If we do accept the basic premise of astrology, then it has to be these savvy few who are right – then where does ancient wisdom of astrology come in? One only needs to go through the predictions made by these few and it should be a very small matter to show that these predictions do not hold up to mathematical rigour.
Another danger is being overlooked here. By harping on the authenticity of certain ancient notions as the absolute truths, we are detracting from the real achievements of these ancient observers.
The Vedas seem to be a celebration of life and the elements of nature. The vedic people, apparently, needed to know the positions of planets against the background of distant stars, because they believed these positions denoted certain times as auspicious or otherwise for the performing of sacrifices. We are able to accept that the performing of sacrifices might not be quite the thing … why can we not accept that they may have been wrong in other thoughts too?
Inspite of having certain wrong notions, the history of that period is rich with many an advanced, real, contribution to the progress of human civilization. One of these has been long and patient observations of the sky and attempts to fit the observations to a mathematical pattern. The pattern shifts with precession and this was not incorporated. But, it was no mean achievement to have obtained the pattern to this level!
Not only that, the concept of Ayanamsa as a measure of precession of the Equinoxes, was something which was observed, worried over, and observational means of calculating and correcting for it were done by many Indian astronomers – notably, Aryabhata, Varahamihira, Nilakantha, Bhaskara, Trivikrama, Vatesvara, Jagannatha and Parameswara among others.
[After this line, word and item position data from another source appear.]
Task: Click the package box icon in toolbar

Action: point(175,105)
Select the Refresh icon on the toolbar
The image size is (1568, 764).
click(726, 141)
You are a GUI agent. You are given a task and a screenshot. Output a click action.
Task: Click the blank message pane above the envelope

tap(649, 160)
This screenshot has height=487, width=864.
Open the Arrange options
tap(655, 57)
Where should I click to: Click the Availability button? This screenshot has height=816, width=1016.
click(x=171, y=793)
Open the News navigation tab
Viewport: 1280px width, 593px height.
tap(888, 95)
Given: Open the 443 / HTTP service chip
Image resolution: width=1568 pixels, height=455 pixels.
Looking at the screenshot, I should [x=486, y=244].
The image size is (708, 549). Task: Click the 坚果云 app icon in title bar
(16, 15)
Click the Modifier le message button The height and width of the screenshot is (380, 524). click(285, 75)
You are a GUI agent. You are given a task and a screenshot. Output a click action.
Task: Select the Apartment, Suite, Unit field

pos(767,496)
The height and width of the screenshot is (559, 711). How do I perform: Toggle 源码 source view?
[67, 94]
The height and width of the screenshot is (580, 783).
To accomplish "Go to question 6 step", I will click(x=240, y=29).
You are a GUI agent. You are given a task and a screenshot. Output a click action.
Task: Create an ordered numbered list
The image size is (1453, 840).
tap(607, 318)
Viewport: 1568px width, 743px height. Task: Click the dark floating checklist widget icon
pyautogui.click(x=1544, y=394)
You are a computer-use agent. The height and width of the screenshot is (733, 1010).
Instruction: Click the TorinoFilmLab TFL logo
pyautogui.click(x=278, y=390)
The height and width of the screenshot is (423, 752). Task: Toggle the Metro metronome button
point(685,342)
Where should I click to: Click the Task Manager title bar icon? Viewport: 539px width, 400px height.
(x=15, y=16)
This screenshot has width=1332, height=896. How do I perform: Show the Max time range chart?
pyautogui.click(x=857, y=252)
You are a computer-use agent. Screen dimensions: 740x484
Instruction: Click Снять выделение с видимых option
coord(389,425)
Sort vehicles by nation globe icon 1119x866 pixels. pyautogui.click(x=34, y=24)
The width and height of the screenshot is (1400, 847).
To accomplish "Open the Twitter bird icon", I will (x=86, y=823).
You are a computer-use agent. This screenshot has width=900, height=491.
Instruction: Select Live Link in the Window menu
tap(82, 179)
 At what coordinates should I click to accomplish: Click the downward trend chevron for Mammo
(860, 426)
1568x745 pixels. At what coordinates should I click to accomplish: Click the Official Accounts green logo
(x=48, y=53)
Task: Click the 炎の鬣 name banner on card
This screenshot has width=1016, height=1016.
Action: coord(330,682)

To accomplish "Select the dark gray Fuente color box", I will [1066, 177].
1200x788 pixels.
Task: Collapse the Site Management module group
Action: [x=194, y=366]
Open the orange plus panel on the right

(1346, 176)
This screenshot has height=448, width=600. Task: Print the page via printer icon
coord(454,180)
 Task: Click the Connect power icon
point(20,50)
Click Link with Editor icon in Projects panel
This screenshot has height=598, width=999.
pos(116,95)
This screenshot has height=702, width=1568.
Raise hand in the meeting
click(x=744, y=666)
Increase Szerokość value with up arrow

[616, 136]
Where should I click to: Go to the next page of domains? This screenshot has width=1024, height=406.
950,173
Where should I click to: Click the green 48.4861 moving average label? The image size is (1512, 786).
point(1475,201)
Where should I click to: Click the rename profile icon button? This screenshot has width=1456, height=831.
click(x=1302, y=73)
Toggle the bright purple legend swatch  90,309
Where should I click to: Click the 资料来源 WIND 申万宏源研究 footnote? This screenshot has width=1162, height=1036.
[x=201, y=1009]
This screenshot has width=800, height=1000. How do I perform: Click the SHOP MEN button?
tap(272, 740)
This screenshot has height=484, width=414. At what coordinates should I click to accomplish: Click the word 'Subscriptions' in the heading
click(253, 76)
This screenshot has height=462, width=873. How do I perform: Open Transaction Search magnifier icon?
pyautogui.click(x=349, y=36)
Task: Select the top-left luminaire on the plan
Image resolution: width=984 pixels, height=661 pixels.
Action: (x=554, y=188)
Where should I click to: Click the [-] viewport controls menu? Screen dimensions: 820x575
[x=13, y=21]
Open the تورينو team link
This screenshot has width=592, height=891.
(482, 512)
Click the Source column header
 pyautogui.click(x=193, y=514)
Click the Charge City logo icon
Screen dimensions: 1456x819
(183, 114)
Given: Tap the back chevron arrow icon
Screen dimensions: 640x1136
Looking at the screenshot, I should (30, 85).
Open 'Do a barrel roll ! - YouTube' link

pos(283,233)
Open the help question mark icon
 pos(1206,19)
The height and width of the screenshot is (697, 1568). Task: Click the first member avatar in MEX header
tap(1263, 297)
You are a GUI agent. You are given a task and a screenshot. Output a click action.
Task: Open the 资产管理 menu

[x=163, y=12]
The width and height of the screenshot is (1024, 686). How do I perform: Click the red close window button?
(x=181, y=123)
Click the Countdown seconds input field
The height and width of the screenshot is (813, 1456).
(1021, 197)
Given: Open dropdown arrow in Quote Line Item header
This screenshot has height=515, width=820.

This was a real achievement of the Indian Astronomers.
True, the Ayanamsa calculation was always done for that period to make their predictions of planetary motions agree with observations. The true rate of precession and its complete rationalization was not achieved in order that centuries later the same mismatch need not have troubled scrupulous astronomers like Jai Singh and Samanta Chandrasekhar.
All of this can be seen as the progress of the science of astronomy in India through the centuries, a progress far ahead of many of its contemporaries elsewhere.
Superstition and orthodoxy, which have always been present simultaneously with progressive thinking, had prevented these advances from achieving far greater progress in their times.
If we do not deify and proclaim from roof tops that Vedas contain everything from cosmology to the human genome project, then a level-headed look at the real achievements of our ancients would become feasible.
Let us not wash away these unique signals from history in a lot of false notions and obscurantism.